Switching to Discord - hampelm
https://medium.com/streetmixology/switching-to-discord-93a51372b6ed
======
Pinbenterjamin
Solid self-awareness here by the team at Streetmix.

It's touched upon in the sentence;

"Discord, unlike Slack, is not as well-known in the corporate world. Although
marketed to gamers as a voice chat alternative, its core service (much like
Slack’s) is the chatroom."

Slack is a pretty solid solution for large enterprise teams, needing support
for different parts of their organization. It's akin to a 'living wiki' of
sorts.

Discord is much more ad-hoc, and less feature rich, which makes it a better
place for smaller teams with a need purely for communication and coordination.

There are great collaboration tools that I could envision discord working
with, for smaller teams. Like VSCode's Code Share.

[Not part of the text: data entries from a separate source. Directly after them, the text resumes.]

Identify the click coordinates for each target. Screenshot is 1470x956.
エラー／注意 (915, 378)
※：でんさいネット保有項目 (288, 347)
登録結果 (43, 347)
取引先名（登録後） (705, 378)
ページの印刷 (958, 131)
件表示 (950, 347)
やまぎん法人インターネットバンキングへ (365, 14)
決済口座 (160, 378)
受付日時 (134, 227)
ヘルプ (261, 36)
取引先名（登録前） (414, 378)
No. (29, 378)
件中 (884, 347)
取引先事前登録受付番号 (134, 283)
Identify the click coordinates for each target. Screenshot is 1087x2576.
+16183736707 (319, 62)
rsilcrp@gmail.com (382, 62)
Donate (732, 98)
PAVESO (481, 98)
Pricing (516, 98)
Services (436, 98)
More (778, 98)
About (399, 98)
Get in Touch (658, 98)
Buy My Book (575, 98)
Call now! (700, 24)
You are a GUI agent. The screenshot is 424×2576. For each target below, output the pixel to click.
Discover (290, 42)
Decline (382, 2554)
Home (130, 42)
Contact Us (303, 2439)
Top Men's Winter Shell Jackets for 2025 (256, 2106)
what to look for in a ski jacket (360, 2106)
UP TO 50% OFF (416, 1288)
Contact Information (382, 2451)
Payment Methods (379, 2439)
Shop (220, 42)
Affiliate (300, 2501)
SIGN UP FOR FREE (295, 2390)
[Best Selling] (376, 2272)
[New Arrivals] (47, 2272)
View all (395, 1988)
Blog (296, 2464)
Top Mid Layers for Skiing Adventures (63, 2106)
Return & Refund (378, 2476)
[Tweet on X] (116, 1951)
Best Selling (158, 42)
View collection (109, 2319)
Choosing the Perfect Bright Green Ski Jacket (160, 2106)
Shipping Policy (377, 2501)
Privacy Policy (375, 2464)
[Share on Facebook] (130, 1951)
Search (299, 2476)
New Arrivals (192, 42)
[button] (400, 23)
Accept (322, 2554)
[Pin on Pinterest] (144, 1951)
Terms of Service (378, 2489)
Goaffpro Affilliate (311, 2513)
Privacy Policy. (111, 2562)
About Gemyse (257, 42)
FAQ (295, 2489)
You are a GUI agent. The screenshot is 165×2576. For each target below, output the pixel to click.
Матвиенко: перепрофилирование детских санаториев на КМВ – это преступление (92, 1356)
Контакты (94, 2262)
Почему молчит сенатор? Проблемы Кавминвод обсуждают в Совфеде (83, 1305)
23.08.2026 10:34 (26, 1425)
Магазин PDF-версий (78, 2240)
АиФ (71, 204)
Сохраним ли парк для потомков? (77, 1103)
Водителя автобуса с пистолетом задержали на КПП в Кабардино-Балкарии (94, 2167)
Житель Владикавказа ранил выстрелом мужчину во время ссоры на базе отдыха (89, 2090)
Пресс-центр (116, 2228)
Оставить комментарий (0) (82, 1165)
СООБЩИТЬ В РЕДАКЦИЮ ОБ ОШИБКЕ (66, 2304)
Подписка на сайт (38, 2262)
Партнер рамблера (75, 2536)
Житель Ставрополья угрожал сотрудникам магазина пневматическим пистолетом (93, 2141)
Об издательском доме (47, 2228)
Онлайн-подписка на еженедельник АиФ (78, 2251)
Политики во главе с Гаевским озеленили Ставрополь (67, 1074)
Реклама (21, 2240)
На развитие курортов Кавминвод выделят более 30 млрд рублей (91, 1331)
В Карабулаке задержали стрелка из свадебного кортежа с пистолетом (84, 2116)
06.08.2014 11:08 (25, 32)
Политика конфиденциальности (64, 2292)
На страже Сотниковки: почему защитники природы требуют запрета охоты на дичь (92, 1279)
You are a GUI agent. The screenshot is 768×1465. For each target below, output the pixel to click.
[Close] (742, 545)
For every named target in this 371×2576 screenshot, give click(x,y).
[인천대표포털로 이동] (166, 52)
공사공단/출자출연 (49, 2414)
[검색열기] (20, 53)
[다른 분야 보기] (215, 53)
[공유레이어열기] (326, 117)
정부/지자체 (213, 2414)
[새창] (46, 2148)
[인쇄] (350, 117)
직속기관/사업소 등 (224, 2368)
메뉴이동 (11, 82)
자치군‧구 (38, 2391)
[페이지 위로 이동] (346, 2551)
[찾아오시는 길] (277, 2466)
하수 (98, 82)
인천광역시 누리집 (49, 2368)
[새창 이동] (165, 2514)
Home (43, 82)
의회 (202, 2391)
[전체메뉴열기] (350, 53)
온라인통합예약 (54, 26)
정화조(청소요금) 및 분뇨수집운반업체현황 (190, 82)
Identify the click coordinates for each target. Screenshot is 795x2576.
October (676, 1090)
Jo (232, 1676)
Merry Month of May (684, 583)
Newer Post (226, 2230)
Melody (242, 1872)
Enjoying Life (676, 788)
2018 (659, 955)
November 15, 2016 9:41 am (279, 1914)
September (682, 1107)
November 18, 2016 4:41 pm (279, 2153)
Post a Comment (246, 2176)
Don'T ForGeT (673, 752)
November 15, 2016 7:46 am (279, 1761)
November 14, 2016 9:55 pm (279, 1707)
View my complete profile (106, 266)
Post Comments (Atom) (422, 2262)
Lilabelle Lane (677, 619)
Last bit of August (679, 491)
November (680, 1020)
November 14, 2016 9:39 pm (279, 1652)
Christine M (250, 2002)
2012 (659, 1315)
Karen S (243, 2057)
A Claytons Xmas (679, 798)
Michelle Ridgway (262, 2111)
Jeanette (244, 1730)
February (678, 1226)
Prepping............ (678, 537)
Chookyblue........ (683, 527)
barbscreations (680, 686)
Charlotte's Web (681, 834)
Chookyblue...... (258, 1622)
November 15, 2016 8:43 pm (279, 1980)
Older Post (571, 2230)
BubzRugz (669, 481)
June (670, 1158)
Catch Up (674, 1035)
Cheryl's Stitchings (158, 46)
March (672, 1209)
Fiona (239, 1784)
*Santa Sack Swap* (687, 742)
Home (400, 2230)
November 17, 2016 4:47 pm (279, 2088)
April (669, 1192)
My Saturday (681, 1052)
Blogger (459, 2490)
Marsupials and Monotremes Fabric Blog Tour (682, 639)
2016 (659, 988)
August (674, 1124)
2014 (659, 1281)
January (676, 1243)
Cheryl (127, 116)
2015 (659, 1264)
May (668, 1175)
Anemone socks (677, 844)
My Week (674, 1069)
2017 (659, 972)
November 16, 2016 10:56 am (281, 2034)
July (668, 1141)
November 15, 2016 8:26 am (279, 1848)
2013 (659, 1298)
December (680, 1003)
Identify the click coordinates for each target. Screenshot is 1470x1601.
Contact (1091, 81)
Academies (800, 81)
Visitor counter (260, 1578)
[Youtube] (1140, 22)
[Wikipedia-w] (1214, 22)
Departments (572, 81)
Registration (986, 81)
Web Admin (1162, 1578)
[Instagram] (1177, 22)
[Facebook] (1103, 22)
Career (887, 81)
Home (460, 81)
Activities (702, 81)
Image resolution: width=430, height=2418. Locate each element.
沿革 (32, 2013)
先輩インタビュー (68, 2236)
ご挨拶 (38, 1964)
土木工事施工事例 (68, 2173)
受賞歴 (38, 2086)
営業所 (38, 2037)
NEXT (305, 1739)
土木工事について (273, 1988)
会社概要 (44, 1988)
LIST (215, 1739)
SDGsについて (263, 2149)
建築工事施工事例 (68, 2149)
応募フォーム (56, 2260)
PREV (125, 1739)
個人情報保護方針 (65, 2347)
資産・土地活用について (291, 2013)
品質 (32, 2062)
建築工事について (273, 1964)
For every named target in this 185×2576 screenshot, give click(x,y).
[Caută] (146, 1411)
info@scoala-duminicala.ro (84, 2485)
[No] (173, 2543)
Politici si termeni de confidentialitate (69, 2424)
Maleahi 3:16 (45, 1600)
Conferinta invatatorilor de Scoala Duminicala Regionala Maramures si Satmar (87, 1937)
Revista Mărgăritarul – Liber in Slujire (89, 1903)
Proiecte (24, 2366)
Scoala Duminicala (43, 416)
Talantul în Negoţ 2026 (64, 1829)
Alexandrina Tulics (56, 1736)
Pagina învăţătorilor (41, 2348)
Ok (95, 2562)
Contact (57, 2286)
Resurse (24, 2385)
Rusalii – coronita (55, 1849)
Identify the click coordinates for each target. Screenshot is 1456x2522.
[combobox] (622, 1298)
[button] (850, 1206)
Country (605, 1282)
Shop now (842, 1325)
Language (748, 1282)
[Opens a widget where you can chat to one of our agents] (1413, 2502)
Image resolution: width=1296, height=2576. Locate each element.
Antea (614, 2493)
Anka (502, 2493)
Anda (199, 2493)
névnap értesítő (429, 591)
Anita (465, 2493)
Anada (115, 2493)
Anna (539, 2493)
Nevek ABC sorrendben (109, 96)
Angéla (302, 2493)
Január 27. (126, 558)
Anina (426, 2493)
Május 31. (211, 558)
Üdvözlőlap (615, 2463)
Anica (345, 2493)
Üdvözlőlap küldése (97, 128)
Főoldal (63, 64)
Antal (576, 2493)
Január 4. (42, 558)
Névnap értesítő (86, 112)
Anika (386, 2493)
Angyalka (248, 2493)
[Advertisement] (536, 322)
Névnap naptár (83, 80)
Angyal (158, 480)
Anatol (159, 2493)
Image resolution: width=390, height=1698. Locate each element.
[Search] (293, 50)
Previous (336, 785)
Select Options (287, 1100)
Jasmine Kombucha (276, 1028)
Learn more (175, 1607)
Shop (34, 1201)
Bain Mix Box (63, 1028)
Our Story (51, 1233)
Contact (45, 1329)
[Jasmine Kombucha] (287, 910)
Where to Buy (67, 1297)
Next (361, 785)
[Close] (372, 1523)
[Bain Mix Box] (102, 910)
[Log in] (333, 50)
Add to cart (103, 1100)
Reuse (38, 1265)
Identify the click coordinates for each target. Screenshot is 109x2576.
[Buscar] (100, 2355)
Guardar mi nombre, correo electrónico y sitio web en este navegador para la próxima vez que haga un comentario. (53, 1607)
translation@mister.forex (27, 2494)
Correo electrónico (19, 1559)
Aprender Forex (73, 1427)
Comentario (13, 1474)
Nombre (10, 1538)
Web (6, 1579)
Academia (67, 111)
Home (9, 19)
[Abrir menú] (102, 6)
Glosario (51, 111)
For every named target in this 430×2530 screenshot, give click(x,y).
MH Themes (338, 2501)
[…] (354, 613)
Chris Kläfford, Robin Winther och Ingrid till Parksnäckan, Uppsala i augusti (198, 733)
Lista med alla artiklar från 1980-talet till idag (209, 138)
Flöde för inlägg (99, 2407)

My critique of these services in general comes in the same flavor that my
'open office' argument does. Lines of communication are critical, but should
be used judiciously. Everyone available all the time for conversation and
questions, without recourse, can lead to the type of environment where
everyone holds knowledge in their head, instead of writing it down, or
documenting it.

I've always believed that the best tool we have now are scheduled, web-based
team meetings with screen sharing. They have to be scheduled, and one person
is always leading a topic. It's targeted, and there is usually a goal.
Concise. I've always liked that.